It’s Up to Us

Lucid Pictures is currently working with Shikaya to produce a 3 hour multimedia workshop for over 300 high schools in the Western Cape, entitled ‘Up2Us’. The project features case studies that get learners grappling with leading a values-based life. Ultimately the purpose of the project is to create a compassionate society.
We’re creating a journey for learners, that takes stories about ordinary south africans who have stood up to peer pressure and apathy to make a difference in our society, infusing it with music, peppering it with life lessons from some of SA’s top celebs (including HHP, Bob Skinstad, The Parlotones and Connie Ferguson) and a dash of wisdom from our elders (including Ahmed Kathrada, Dennis Goldberg and Max du Preez) and shaking it up with a custom single produced by Aron Swartz (formerly of FreshlyGround) and a beautiful animation of ‘Fly Eagle, Fly!’ by Michael Clark, who also did the animation for ‘Tomorrow’s Cities‘.

History of the Project

Shikaya was approached by the Western Cape Education Department to put together a programme in response to the increased number of racially-motivated conflicts and violent incidents in schools. What the education department wants to achieve with the programme is to teach core constitutional values, human rights, and democracy to begin the process of challenging the undercurrents of racism in many of its schools.
The aim of the programme will be to support teachers, schools and surrounding communities, to develop leadership skills and knowledge, to empower learners as agents of transformation, to deal with issues of prejudice and to develop responsible citizenship.
Shikaya has a proud record of working in the field of education and has links with the Facing the Past Programme.

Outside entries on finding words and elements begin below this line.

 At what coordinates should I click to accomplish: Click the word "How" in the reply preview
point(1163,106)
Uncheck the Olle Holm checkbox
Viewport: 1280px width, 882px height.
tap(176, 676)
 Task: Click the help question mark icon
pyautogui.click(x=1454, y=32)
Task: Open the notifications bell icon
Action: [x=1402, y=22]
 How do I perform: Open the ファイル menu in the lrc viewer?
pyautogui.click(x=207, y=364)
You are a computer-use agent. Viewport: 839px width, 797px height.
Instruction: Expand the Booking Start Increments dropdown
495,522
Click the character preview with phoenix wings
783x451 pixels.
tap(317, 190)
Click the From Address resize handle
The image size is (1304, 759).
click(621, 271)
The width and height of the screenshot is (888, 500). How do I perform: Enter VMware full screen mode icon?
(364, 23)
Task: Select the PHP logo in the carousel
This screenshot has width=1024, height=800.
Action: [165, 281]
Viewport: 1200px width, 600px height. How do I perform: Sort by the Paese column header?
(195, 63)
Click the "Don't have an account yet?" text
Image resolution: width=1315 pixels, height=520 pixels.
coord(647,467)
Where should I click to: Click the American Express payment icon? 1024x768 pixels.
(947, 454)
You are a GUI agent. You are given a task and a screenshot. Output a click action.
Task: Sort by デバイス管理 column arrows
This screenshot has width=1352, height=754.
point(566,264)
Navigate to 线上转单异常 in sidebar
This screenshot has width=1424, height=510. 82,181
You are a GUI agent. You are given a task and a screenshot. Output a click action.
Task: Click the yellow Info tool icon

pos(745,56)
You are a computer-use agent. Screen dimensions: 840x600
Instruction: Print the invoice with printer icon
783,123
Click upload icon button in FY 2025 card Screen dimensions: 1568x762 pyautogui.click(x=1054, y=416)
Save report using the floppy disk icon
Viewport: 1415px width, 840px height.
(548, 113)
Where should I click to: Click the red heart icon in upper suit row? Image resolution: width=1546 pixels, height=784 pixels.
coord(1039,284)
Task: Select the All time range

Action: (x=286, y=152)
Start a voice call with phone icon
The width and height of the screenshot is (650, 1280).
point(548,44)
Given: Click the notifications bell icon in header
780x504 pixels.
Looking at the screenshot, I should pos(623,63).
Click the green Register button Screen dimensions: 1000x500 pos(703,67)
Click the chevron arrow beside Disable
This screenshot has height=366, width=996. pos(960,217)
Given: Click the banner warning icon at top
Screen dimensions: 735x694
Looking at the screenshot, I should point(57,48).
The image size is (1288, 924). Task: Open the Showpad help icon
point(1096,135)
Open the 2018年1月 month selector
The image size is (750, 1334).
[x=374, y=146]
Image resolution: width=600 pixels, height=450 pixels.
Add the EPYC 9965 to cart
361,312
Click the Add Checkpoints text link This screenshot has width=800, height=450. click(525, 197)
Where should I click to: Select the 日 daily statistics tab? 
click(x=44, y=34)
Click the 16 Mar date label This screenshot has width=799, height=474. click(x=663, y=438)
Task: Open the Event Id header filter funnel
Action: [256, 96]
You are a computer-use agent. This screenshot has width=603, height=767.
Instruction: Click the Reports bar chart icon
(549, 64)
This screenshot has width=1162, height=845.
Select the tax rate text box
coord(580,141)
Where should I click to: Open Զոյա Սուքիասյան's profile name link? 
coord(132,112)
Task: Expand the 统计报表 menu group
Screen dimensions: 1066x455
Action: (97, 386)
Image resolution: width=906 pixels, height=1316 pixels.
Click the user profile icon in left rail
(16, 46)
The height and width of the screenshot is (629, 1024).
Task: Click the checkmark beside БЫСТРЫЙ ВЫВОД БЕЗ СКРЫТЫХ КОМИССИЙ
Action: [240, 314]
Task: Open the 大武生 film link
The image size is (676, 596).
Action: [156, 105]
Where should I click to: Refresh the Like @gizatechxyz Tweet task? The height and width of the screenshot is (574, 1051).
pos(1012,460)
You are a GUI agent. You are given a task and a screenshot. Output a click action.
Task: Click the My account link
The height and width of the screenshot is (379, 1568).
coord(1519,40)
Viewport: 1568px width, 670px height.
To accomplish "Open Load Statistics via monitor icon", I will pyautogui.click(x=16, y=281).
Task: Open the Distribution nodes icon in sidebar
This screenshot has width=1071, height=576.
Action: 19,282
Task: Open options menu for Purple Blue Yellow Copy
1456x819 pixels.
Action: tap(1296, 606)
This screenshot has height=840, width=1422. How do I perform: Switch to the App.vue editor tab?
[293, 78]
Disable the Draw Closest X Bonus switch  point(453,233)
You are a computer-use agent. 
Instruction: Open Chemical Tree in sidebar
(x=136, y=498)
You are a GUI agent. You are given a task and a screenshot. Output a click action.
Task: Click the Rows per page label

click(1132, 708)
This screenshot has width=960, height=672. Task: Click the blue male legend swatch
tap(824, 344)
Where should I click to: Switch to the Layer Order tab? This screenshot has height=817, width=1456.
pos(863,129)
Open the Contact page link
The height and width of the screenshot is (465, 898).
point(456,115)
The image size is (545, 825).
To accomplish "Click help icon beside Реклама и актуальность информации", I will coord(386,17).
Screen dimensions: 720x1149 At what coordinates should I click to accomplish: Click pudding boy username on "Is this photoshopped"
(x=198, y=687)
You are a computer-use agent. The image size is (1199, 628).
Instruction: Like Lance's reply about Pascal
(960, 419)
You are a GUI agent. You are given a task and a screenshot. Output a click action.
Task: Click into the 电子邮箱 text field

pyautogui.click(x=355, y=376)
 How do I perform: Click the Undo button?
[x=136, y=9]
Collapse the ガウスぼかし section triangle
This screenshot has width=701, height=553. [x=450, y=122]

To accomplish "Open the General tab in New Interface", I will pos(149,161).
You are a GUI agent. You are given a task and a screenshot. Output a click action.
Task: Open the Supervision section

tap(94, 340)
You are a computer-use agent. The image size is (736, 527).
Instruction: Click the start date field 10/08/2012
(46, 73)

Facing the Past –Transforming our Future is Shikaya’s core project.
Since 2003 the project has been supporting teachers to develop a culture in schools whereby young people learn to become active, tolerant and responsible democratic citizens who value diversity, human rights and peace.
Facing the Past – Transforming our Future uses the case studies of Nazi Germany and the Holocaust and apartheid South Africa to help young people connect the past to the moral and ethical decisions they make today.
The Facing the Past methodology and approach allows young people to connect history to the moral questions inherent in a study not only of violence, prejudice and racism but also of courage, caring, and compassion and individual responsibility in a democracy.
In working with personal experiences and choice in these histories, links  are  made to the issues and moral dilemmas facing young people today.